I noticed that among the ten ideas for job hunting in my last post, the idea people talked about the most was using LinkedIn. This doesn’t surprise me. The promise of LinkedIn is to make your network work for you, and that’s enticing.
But the process of building a network on LinkedIn has always felt very nuanced to me. For example, I can never decide when it’s time to send someone an invitation. I feel nervous about it like I am asking someone on a second date — Did the first date go well enough? Do we want to hang out more?
So when LinkedIn co-founder Konstantin Guericke offered to do an interview with me, I jumped at the chance because I want to be better at using LinkedIn myself.
Here’s the interview:
Q: How many connections do I need to make LinkedIn really work for me?
A: Thirty connections is usually enough.

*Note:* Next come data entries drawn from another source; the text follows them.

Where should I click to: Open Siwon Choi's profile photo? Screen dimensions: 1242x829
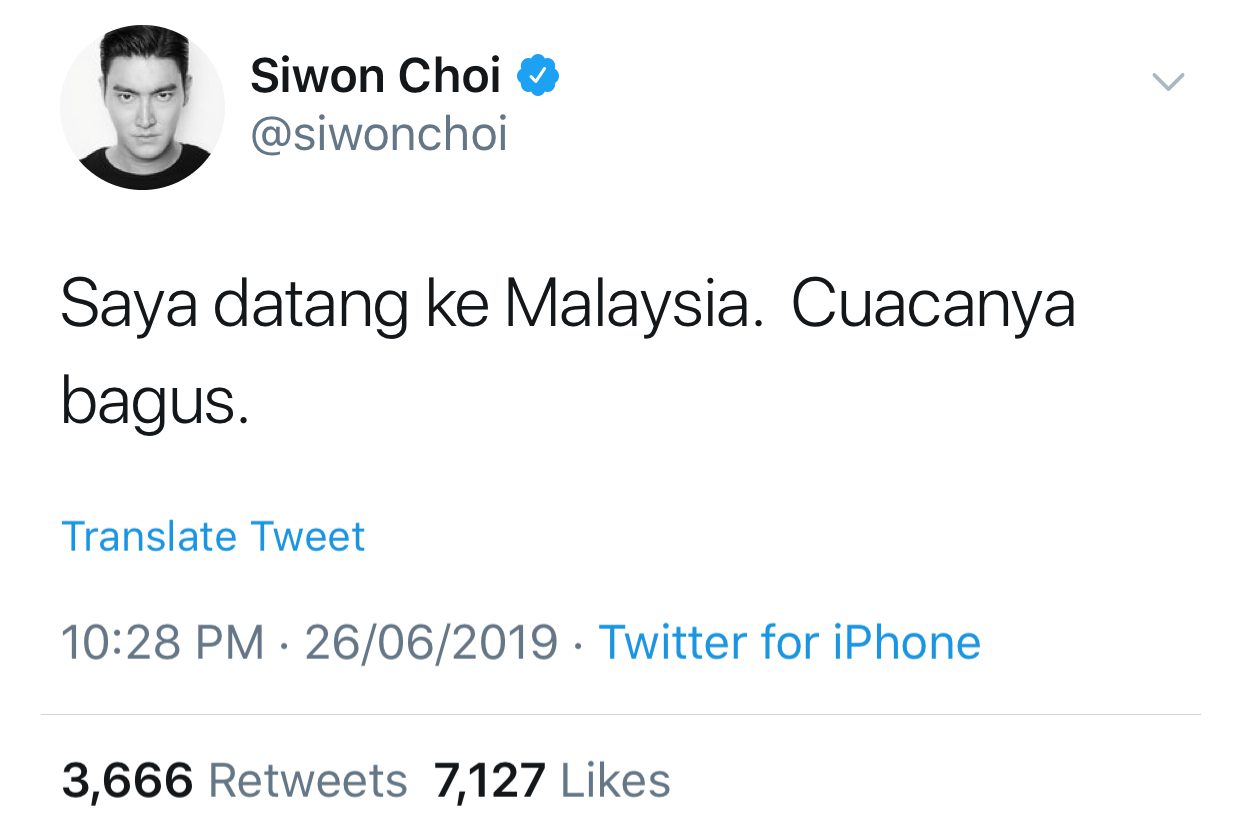pyautogui.click(x=142, y=107)
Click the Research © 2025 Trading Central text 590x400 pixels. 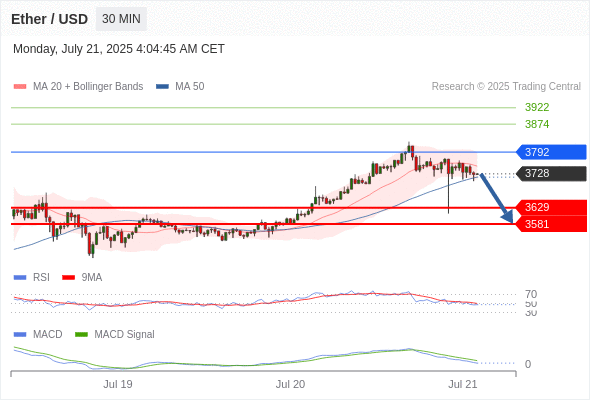(506, 87)
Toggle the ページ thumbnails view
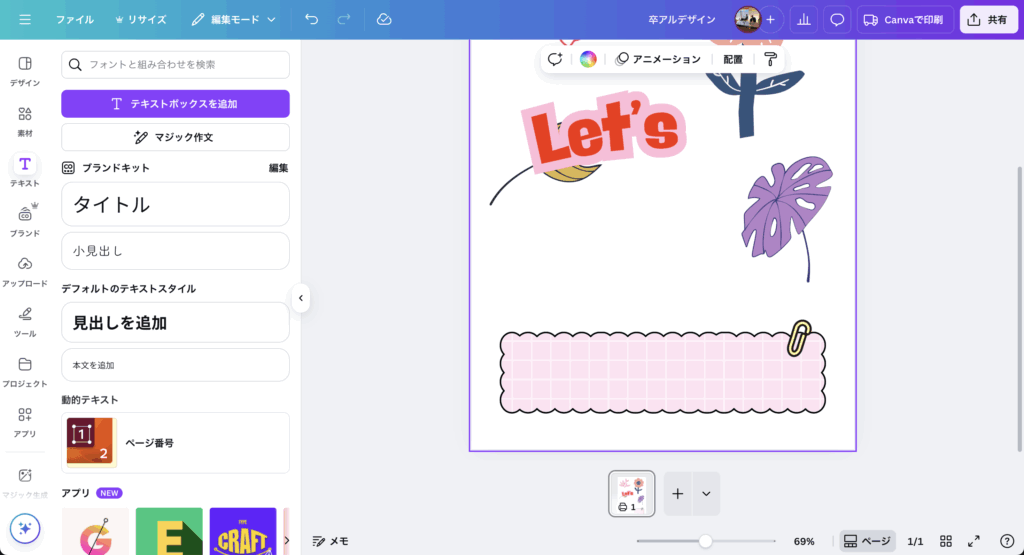 click(x=866, y=541)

But the quality of connections is important — How well the person knows your work so they can make a strong introduction for you.

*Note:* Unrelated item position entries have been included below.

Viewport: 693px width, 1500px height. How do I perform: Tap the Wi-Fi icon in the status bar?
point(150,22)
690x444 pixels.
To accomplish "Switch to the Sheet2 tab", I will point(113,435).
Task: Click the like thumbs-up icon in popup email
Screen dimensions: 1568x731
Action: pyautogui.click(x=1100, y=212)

Q: What makes a connection high quality?
A: Ask yourself what value they can add in an introduction. Your network can include people you work for, people who are working for you, and with you. For example if you’re in sales a customer can make an introduction for you.
Quality is also someone with a lot of connections, but you have to look to see if it’s a superconnected person or someone who is ardent about building up their connections on LinkedIn.”
Q: Why does someone with 500 good connections need to use LinkedIn?
A: If someone asks this person “Do you know someone at Coke,” then the work is on the broker [to figure out who in his network would be appropriate]. Or he can say, “Link to me on LinkedIn.”
Q: What are some ways to use LinkedIn to get a job?
A: Sometimes the hiring manager you are looking for is three degrees away from you, but the company is two degrees. Also, use LinkedIn to prepare for an interview. Often people have their interests listed. Then you can talk about interests or people you might have in common.
Q: Any other tips for using LinkedIn?
A: Once you have the offer, ask people who used to work at the company but no longer work there — they are free to talk. Also, do due diligence on your future boss by finding someone who use to work for the boss; you can type in the company and title and you might find someone who had the job in the past.
Q: How do I get over the fear of my invitation being rebuffed?
A: Over half the time people say yes.
This should have been my cue to say, “So do you want to connect with me via LinkedIn?” It would have been great. I could have spent all night clicking through his 500+ contacts carefully forming a long term strategy to tactfully leverage this treasure. But alas, I did not ask. Not even the Brazen Careerist can be brazen all the time.